Steven Soderbergh Says The Future Of Filmmaking Is iPhones

Steven Soderbergh is a big fan of making dramatic statements on the state of cinema. "I just don't think movies matter as much any more," the Ocean's Eleven director said in 2013 when he announced his retirement from feature filmmaking. After that, the director did retreat into television, creating prestigious acclaimed series like The Knick and The Girlfriend Experience.

But Soderbergh briefly put his retirement on hold to direct the invigorating, severely underrated "hillbilly heist" film Logan Lucky, distributed independently through his own company last summer. And now, he inches his way further back into the feature film world with his newest experiment: Unsane, a thriller shot entirely on an iPhone. Soderbergh is still renouncing traditional studio filmmaking, but he says smartphones will be the alternative that will soon sweep the movie industry.

Soderbergh first broke onto the scene with the Sundance favorite sex, lies and videotape, a groundbreaking film that helped revolutionize the independent filmmaking movement. So it's no surprise that the director is always looking to the next step that will help push the limits of moviemaking. He's not the first director to make waves by shooting a film entirely on an iPhone — Sean Baker's electric 2015 film Tangerine proved it could be done and done well — but Soderbergh is certainly helping to bring more credibility to the technology with Unsane, a mysterious thriller starring The Crown breakout star Claire Foy. At the Sundance Film Festival, Soderbergh touted consumer-grade technology as the future of filmmaking, Indiewire reports:

 "I think [shooting on iPhones] is the future. Anybody going to see this movie who has no idea of the backstory to the production will have no idea this was shot on the phone. That's not part of the conceit."

Somewhere, Christopher Nolan is weeping.

There have been only a handful feature film projects that have successfully used iPhone technology on a cinematic scope, though there's no denying that, with the right filmmaker, the smartphone could churn out a beautiful film. "People forget, this is a 4k capture," said Soderbergh. When asked if he planned to exclusively shoot with iPhones from then on, Soderbergh responded with conviction:

"I'd have to have a pretty good reason not to be thinking about that first... There's a philosophical obstacle a lot of people have about the size of the capture device. I don't have that problem. I look at this as potentially one of the most liberating experiences that I've ever had as a filmmaker, and that I continue having. The gets that I felt moment to moment were so significant that this is, to me, a new chapter."
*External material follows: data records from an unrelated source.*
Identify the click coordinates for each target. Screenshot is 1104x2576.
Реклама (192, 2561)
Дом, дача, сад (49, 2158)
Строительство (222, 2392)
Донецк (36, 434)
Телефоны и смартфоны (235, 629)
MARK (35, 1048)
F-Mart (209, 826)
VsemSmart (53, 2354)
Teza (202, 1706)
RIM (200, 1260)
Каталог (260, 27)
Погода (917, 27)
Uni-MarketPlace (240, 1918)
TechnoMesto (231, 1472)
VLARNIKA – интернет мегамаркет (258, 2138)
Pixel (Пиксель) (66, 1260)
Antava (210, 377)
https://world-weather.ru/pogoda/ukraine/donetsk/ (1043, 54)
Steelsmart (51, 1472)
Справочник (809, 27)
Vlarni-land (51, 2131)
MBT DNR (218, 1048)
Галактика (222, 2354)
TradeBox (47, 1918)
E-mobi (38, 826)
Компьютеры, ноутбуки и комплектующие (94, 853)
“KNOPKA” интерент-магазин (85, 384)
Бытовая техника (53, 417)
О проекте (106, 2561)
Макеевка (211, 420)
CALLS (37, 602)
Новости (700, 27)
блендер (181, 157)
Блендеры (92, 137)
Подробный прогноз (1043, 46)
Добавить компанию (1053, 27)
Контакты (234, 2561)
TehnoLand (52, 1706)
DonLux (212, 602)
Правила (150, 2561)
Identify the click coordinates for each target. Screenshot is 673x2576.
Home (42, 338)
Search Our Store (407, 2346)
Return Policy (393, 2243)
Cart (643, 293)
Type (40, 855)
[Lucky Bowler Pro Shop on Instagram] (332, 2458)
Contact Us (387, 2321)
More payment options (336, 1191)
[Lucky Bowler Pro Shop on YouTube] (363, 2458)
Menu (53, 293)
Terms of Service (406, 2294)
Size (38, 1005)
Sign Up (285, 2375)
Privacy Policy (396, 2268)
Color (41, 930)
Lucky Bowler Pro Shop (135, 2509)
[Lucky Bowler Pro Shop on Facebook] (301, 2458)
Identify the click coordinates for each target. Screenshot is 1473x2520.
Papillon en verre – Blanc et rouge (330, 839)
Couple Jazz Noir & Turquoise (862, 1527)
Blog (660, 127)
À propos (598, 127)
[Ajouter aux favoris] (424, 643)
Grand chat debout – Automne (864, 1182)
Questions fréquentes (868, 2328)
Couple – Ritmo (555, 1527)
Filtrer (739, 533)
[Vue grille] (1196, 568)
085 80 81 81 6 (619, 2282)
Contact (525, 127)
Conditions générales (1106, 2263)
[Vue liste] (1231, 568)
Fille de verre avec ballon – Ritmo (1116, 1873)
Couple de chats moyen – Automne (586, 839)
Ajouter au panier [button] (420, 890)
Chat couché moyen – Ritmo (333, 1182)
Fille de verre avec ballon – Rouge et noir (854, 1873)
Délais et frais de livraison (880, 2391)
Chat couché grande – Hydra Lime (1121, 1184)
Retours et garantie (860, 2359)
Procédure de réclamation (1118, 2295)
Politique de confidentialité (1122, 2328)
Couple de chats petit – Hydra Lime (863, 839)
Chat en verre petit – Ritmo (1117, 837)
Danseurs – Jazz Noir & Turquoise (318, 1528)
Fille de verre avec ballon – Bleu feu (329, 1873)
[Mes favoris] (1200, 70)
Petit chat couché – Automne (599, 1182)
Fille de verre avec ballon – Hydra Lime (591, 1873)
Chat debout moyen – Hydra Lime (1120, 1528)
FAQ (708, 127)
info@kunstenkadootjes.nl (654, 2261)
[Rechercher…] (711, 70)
I poke fun at Soderbergh's statements, but the director does make a point about the movie industry becoming a less welcoming space for experimentation and mid-budget filmmaking. The studio system rewards high and low-budget films, with little space for ambitious mid-tier directors. There's a reason many directors are finding their way to TV. But Soderbergh seems to have come up with a solution to his conflict with the Hollywood studio system. He independently distributed his last film Logan Lucky through Fingerprint Releasing, and plans to use a similar, tweaked approach with Unsane.

"I'm playing a long game here," he said. "I'm trying to develop an approach to putting out a movie in wide release that makes some kind of economic sense for the filmmakers and the people that have a participation in the movie. It's going to take a while."

Unsane will premiere at the Berlin International Film Festival in February. It is scheduled for release on March 23, 2018.